Naive way to save an R data frame to a Tableau Data Extract using Python
About this repo

Tableau is a huge cog in my data analysis toolkit, so to say I was overcome with joy when they released an API would be an understatement. However, I was pretty annoyed that they didn't think about the R community.

I wasn't the only one.

R is a statistical programming language. In my workflow, I find it very easy to do almost everything I need entirely within R. In theory, my ideal workflow would be:

  1. Use R (or python, but more on this later) to collect and clean the data
  2. Save my data to Tableau so I can explore it interactively (and easily)
  3. Model my data
  4. Save the modeled data to Tableau so I can create dashboard reports
  5. Deploy my models to production (or whatever that means)

To be fair, Tableau has released both C++ and python versions of their API. For those way better at programming than myself, it appears that it should be possible to build an R package to interface with the API.

In my head, this is what a some R code might look like if an R package were available:

  # create connection to my datastore
  ch = odbcConnect("DSN", "USER", "PWD")
  # get the data
  df = sqlQuery(ch, "SELECT * FROM TABLE")
  # basic regression
  mod = glm(x ~ y, data=df, family=binomial())
  df = transform(df, 
                 pred = predict(mod, 
  # save the scored data to a Tableau Data Extract
  df2TDE(df, file="r-df.tde")

This simple interface isnt available at the moment, but this leads me to the purpose of this repo.

I saw this PR story and figured I could hack something together pretty quickly along the same lines by:

  • modeling my data in R
  • save the dataframe as an rdata file
  • use Rpy2 from within python to read the dataframe into python
  • convert it to a pandas dataframe
  • use the pandas dataframe to pseudo-intelligently build the Data Extract

Because I am trying to get my python skills on par with R, I took this as opportunity to show a trivial example of how we could use R to model/score our data (using the R Script), and leverage the Tableau Python API to create a Data Extract.

The pandas libary, which aims to be a (superior) python-equivalent to the data.frame is pretty awesome and appears to have a growing development community.

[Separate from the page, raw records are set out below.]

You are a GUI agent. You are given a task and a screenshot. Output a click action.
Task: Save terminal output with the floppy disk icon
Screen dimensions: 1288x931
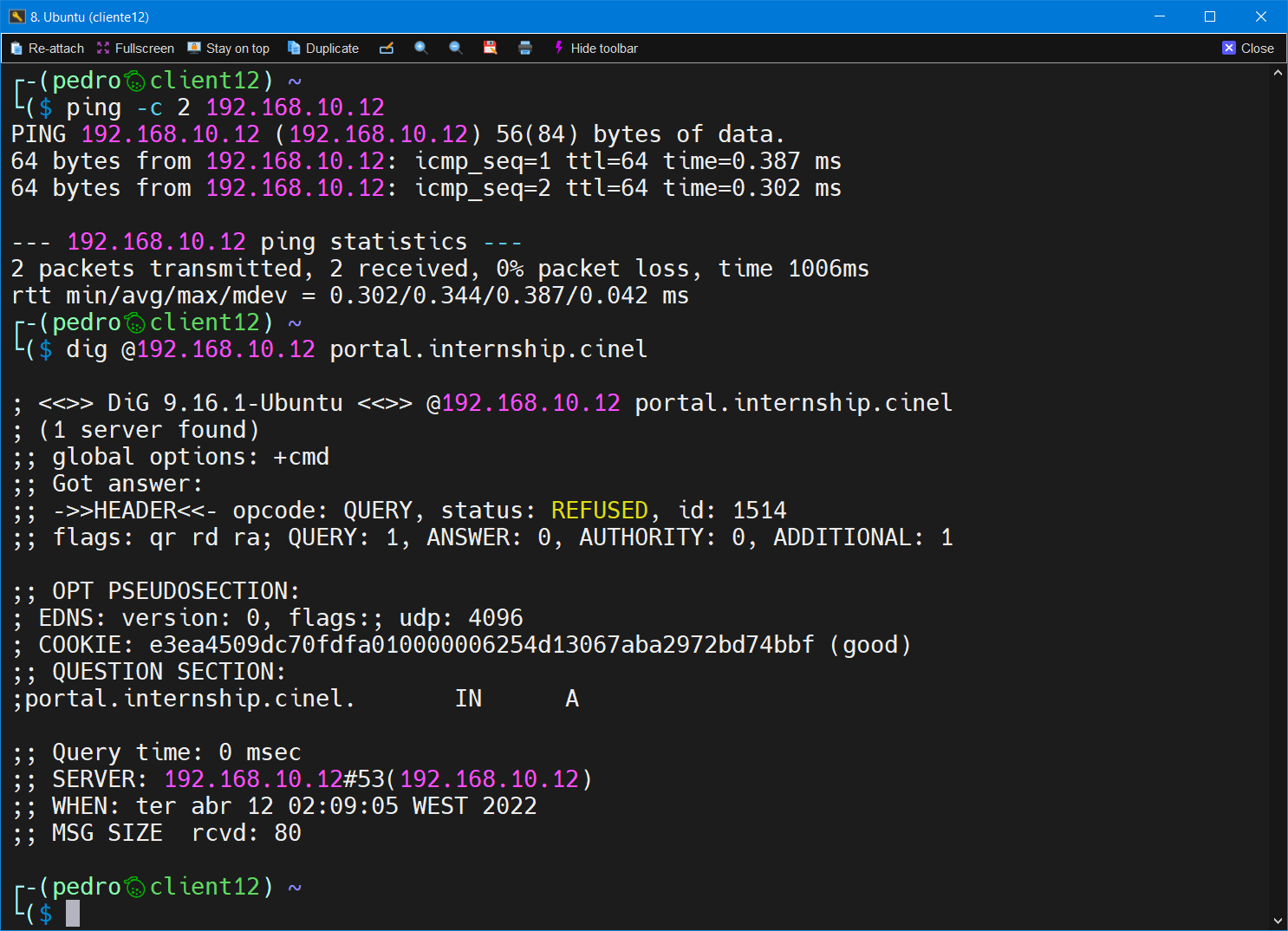[491, 49]
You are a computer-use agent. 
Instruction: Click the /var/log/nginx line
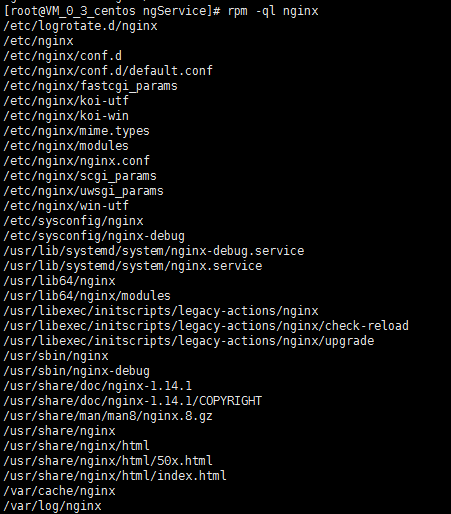(52, 506)
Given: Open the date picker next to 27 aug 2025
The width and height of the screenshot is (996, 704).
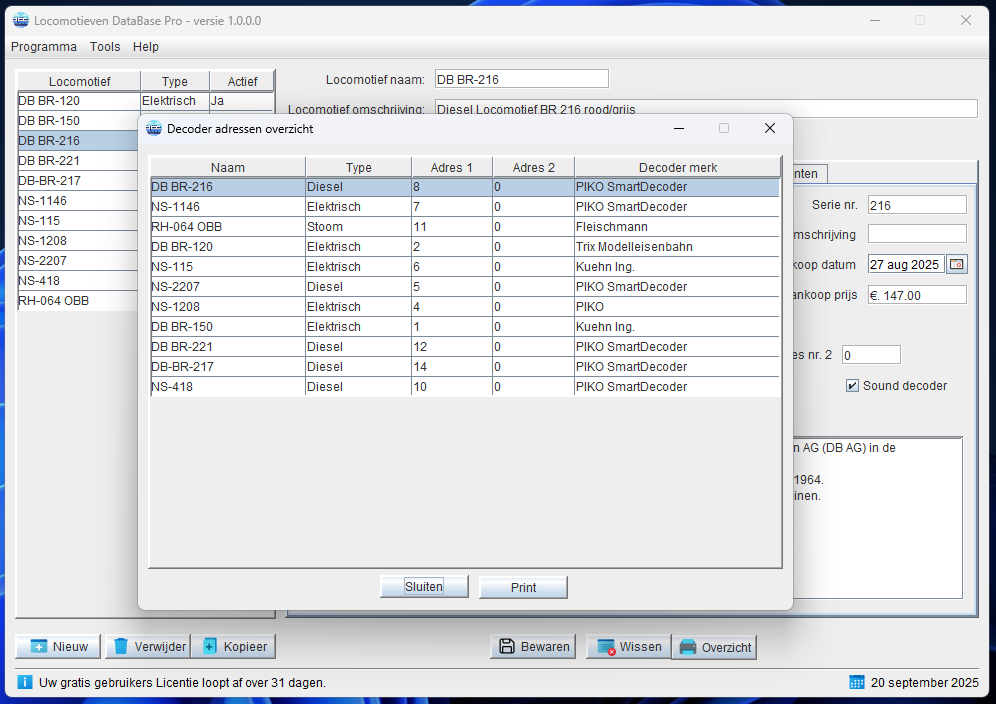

The included ipython notebook was never meant to demonstrate effectient python code, but simply aims to be a proof-of-concept for the Python and Tableau communities alike. In theory, we don't really need to use R; there are quite a few of examples as to how we could entirely clean and model our data entirely in python.

To be honest, the only thing holding me back right now from diving in head first to python is the difficulty in connecting to my Oracle database at work.

ONE LAST THING! Did I mention that the API appears to only work on Windows machines?!?! This is because the API seemingly requires the .dll files that are found in Windows Applications!

I am not sure that Tableau realizes that the majority of the developer community doesn't have access to, or hates, Windows development environments.